Linda Putnam is an American scholar and professor in the department of communication at the University of California, Santa Barbara. She is known for her theories on organizational communication, centered on conflict management and negotiation, solutions within organizations, gender studies in organizations, and organizational space.

Putnam has performed studies on instructors, multiparty environmental disputes, negotiation teams, and labor conflicts. Her discourse studies primarily are focused heavily on tensions and contradictions and also incorporate metaphors, narratives, discursive framing, and arguments.
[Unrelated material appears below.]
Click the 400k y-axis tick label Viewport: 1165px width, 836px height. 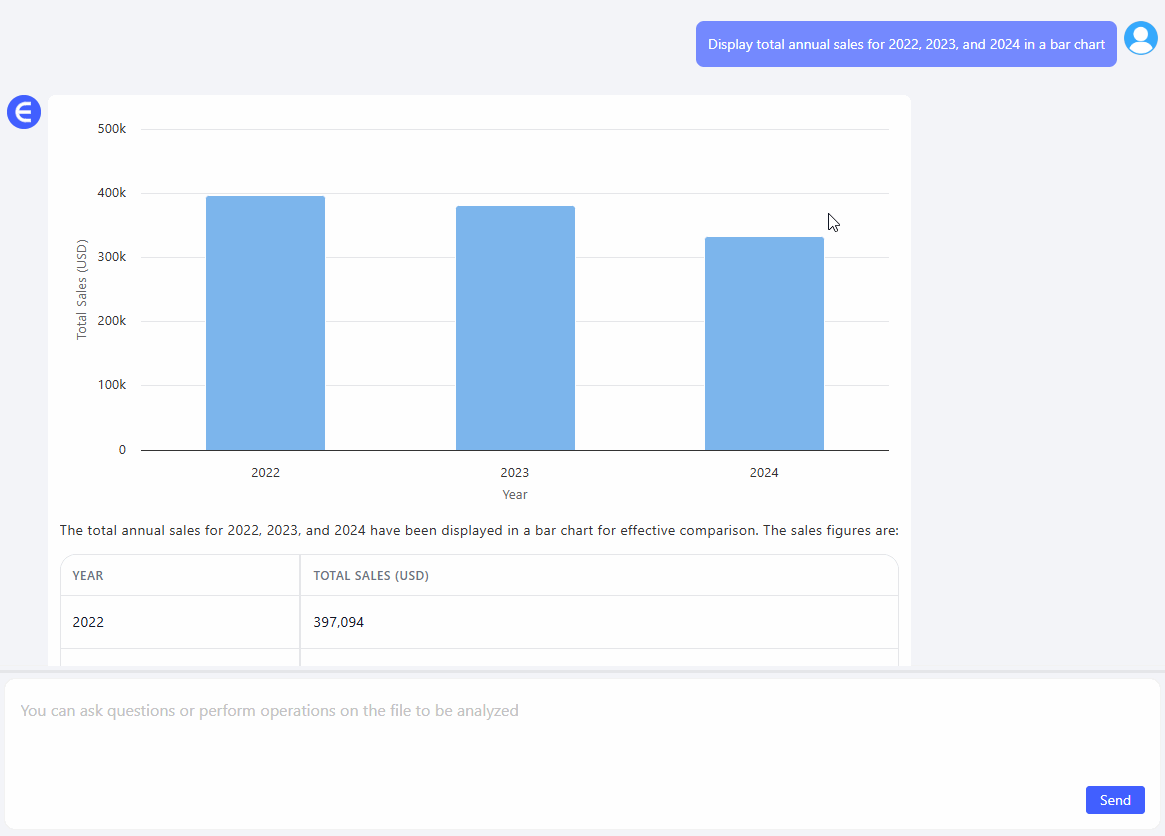pos(111,193)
Putnam's work also focuses on the contradictions and interactions within the field of work-life issues within organizations, organizational development and work inside of open office environments.

Education 
Putnam attended Hardin-Simmons University, where she graduated with a Bachelor of Arts in speech communication in 1967. One year later she was awarded a Master of Arts from the University of Wisconsin-Madison and in 1977, received a Ph.D. in speech communications with a minor in management and psychology from the University of Minnesota.

Career
Putnam began teaching in 1977 at Purdue University.  In 1993, she joined the faculty in Texas A&M University's department of speech communication and later became the department's head. Her courses focus on a variety of topics that include communication and conflict management, discourse analysis in organizations, and gender and organizations. In 2006 Putnam was recognized as a Regents' Professor at Texas A&M for her research and teaching. The following year Putnam took a position with the University of California Santa Barbara's communications department, where she serves as a Distinguished Research Professor Emerita.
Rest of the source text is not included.